Le Chef de l’Etat qui s’est longuement confié cette semaine à nos confrères de Jeune Afrique a développé les motivations qui soutiennent son projet. « Depuis 20 ans, les Comores jouissent d’une certaine stabilité politique. Cette stabilité doit être renforcée et, pour y parvenir, nous devons développer notre pays de manière durable et moderne, améliorer significativement la qualité de vie de la population, donner envie aux jeunes de s’inscrire dans un véritable projet national où ils puissent trouver des perspectives d’avenir.
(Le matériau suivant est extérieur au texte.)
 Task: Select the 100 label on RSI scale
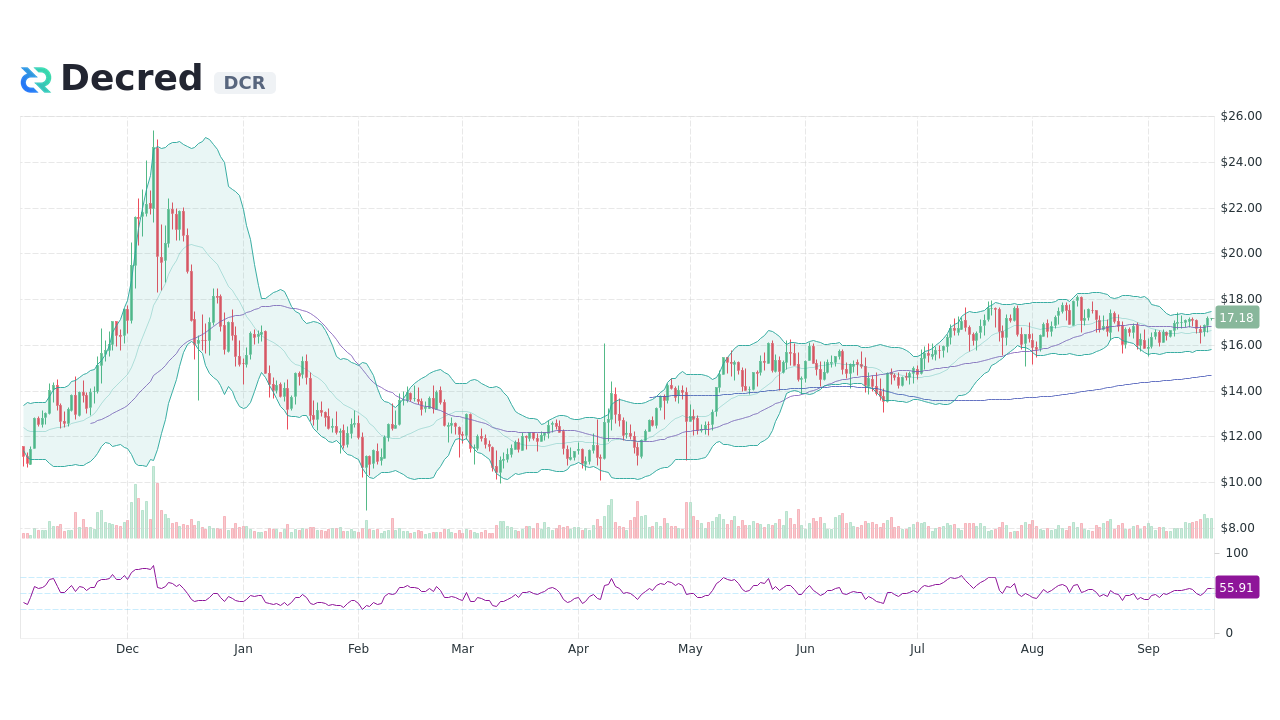point(1236,553)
Après mon élection, j’ai clairement fixé le cap : Émergence des Comores en 2030. Et lors que j’ai rencontré le président Macron, en juillet, je lui ai demandé si nous pouvions organiser cette conférence à Paris pour réunir les Bailleurs de fonds-la Banque mondiale, la Bad, l’AFD, le Pnud notamment-et les opérateurs du secteur privé susceptibles de nous accompagner dans cette démarche. Il a tout de suite accepté, et je l’en remercie », a-t-il déclaré. Et de conclure très enthousiaste : « Nous sommes désormais très optimistes car nous connaissons notre potentiel ».
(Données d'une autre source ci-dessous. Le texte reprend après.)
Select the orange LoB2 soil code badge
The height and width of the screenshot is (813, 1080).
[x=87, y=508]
Un enthousiasme qui n’est, pourtant pas, partagé par tout le monde. A commencer par se adversaires politiques. « En réalité, ce qui intéresse Azali comme lors des Assises nationales qu’il avait détourné et manipulé, c’est de fermer les yeux de nos partenaires sur la situation de crise post-électorale et ses conséquences sur l’unité, la stabilité et la paix aux Comores », croit savoir Saïd Larifou, Vice-président du Conseil national de transition (Cnt), un organe politique mis en place au lendemain de la réélection contestée du président Azali en mars dernier. « Je suis comme l’écrasante majorité des Comoriens, qui sont fatigués et révoltés par les mensonges, les manœuvres et les tromperies d’Azali », a ajouté cet ancien candidat aux élections présidentielles. Le leader du Ridja poursuit : « La priorité pour les Comores est de parvenir à tenir une conférence internationale pour la paix et une vraie réconciliation nationale et une alternance. La conférence des partenaires ou des bailleurs sera alors impulsée par des autorités qui auront à la fois la légitimité politique et une adhésion de la classe politique et de la population, elle serait de ce fait inclusive ». L’avocat de formation s’interroge sur les « conditions et le cadre juridique dans lesquelles les apports des investisseurs et de nos partenaires pourraient être utilisés sans contrôle parlementaire et juridique sachant qu’Azali a délibérément empêché le vote des lois des finances depuis trois exercices ». Les forces politiques de la diaspora qui manifestent depuis 8 mois déjà dans les grandes villes de France menacent de boycotter cette conférence. Quoi qu’il en soit, le régime en place part avec un grand optimisme dans cette rencontre qui se tiendra dans les locaux de la Banque mondiale à Paris.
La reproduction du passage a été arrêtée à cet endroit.